Los viajes me han curado

11 noviembre, 2009

atardecer

La agorafobia pertenece a ese club selecto de trastornos que sólo se comprenden cuando se padecen. Sencillamente es miedo a los espacios abiertos, concretamente miedo a determinadas situaciones que suelen darse al aire libre. Se manifiesta como una persistente sensación de inseguridad que suele derivar en ansiedad y desembocar en pánico. Durante diez largos años de mi vida he tenido que soportar ese trastorno.

En mi caso, apareció tras un encuentro desafortunado con un grupo de cabezas rapadas. Corrían las navidades de 1995, unas horas antes de que el Madrid barriera al Barcelona por cinco goles a cero en el Bernabeu. Ese mismo día estrené una cazadora que los Reyes Magos habían dejado bajo el árbol a cambio de mi buena conducta, un vaso de leche y unas galletas rancias. Serán magos pero no saben negociar.

Saliendo del metro de Nuevos Ministerios en compañía de un amigo, escuché el trote siniestro de una manada de depredadores dispuesta a amargarme la jornada. Mi apacible tarde de bolos se convirtió en el punto de partida de mi agorafobia cuando me vi rodeado por un grupo de skin heads con cara de haber sorbido limones.

Al más grande y feo de la manada le pareció bonita mi flamante cazadora y me hizo un trato: si me das la cazadora no te rompo la cabeza.
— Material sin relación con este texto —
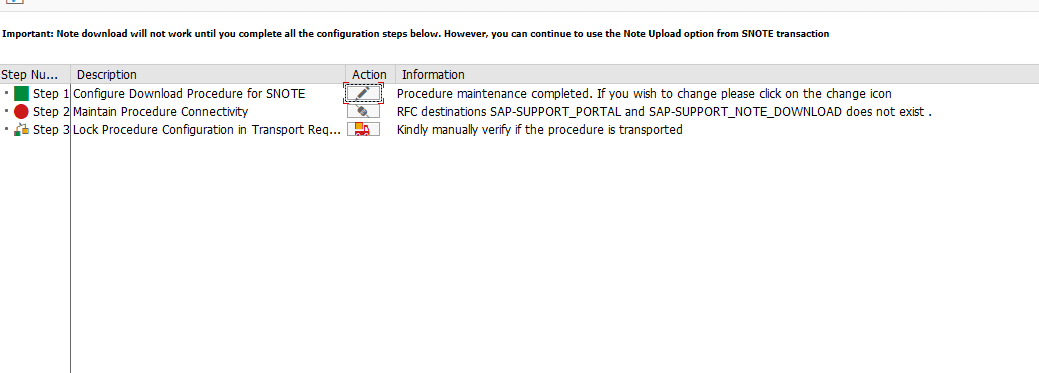Click the Description column header
Screen dimensions: 1039x373
pos(208,74)

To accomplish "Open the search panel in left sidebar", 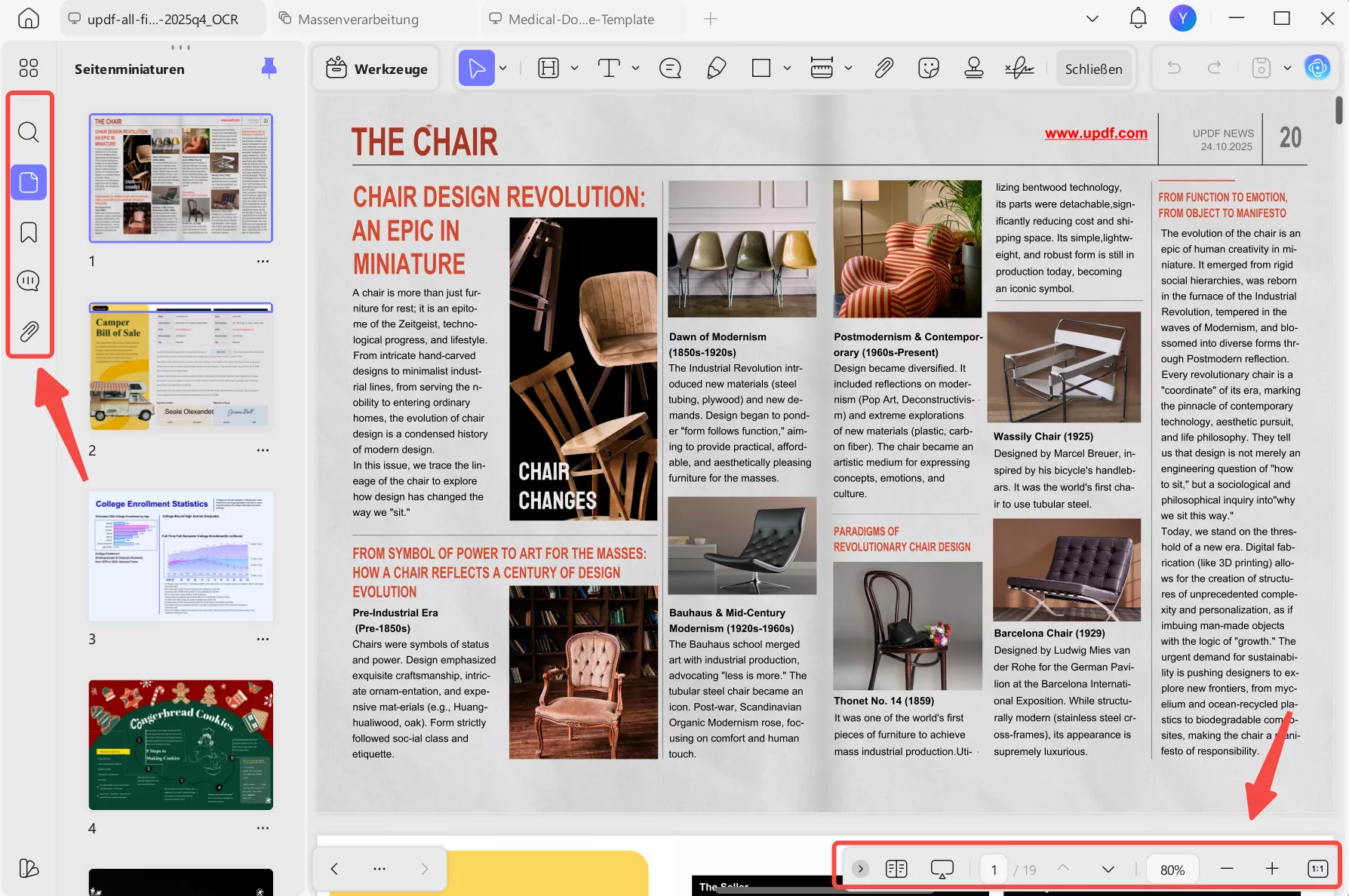I will (x=28, y=132).

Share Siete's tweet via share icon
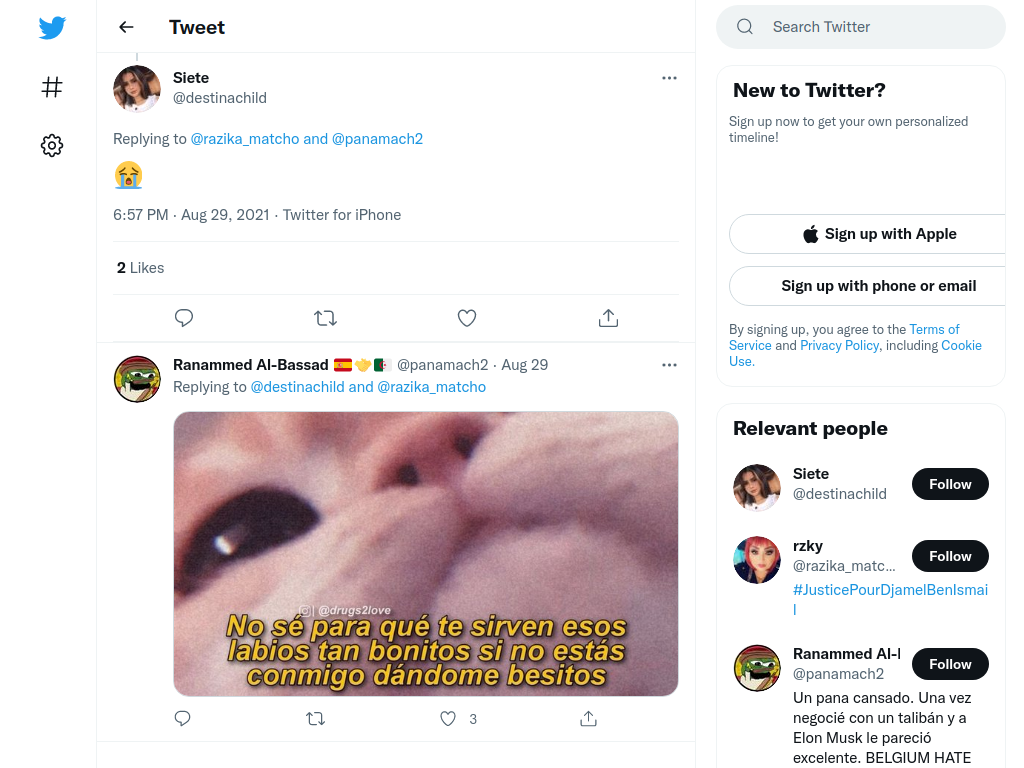(608, 318)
Eso es negociar y no lo que hacen los monarcas de oriente. Sentí un escalofrío que me recorrió el cuerpo desde el dedo gordo del pie hasta la frente. Comencé a temblar de miedo y experimenté esa sensación previa que da paso al llanto. Se me encharcaron los ojos de puro pánico. Estaba paralizado.

cabezasrapadas copia

Pero la capacidad de reacción del ser humano nunca debe ser menospreciada. Con la tiritona se me cayeron al suelo unas monedas y la manada se tiró a por ellas como los niños a por los caramelos de una piñata. Era el momento. Eché a correr más rápido que Usain Bolt en los Juegos de Beijing y conseguí dejar atrás a los depredadores. Sin embargo, me llevé puesta la agorafobia.

Aquella experiencia violenta rompió mi último lazo de inocencia. Comencé a ver el mundo como un lugar hostil donde la gente se hacía daño sin ningún argumento de peso. Cada vez que me cruzaba con un hombre con la cabeza rapada me echaba a temblar. Comencé a sentirme inseguro en la calle y cada vez que salía de mi casa los hacía con un brote de ansiedad en mi estómago. Luego vinieron las taquicardias y las crisis de pánico, una mezcla de ansiedad y terror que aparece sin que exista una causa justificada. La agorafobia es esto.

Como adolescente, no podía quedarme en casa y me obligaba a salir a la calle pero no conseguía disfrutar como lo hacían el resto de chavales. Siempre estaba atento, alerta por si pasaba algo, siempre tenía ansiedad. Por supuesto evité contar a nadie lo que me pasaba y mucho menos acudir a un psicólogo; eso sólo lo hacen los adultos, en la adolescencia se ocultan los defectos.

praga

El punto de inflexión vino en mi primer viaje. Después de haber sido razonablemente persuadido por mi pareja, decidí tirarme a la piscina y emprender un viaje por Europa. Sólo dos personas, mi chica y yo. Lo que aquí aparece resumido en una frase le costó a mi cerebro más de un mes de preparación diaria, con sus correspondientes noches en blanco. Me aterraba la idea de marcharme lejos del único sitio en el que me sentía a salvo: mi casa.

La noche anterior al viaje no pude dormir. Poco a poco, comencé a acumular ansiedad con cada paso que me alejaba de mi hogar. Tras un horrible viaje de avión, aterrizamos en Milán. Me daba miedo salir del aeropuerto pero no me quedaba más remedio. Además, sólo yo sabía inglés y el éxito del viaje dependía únicamente de mí. Me sentía al borde de un precipicio, no tenía más remedio que olvidarme del miedo aunque lo sintiera constantemente.

Ha sido la mejor decisión que he tomado en mi vida, al viajar me puse al límite y no me quedó más remedio que levantar la cabeza y seguir de frente. Aquel miedo que me había acompañado durante dos lustros estaba desapareciendo paulatinamente. Después de Milán vinieron Grecia, Turquía, Polonia, Francia, Gran Bretaña, Croacia, Bosnia, Hungría…viajar me curó el miedo y las crisis de pánico pero me dejó una enfermedad peor, la necesidad de continuar viajando.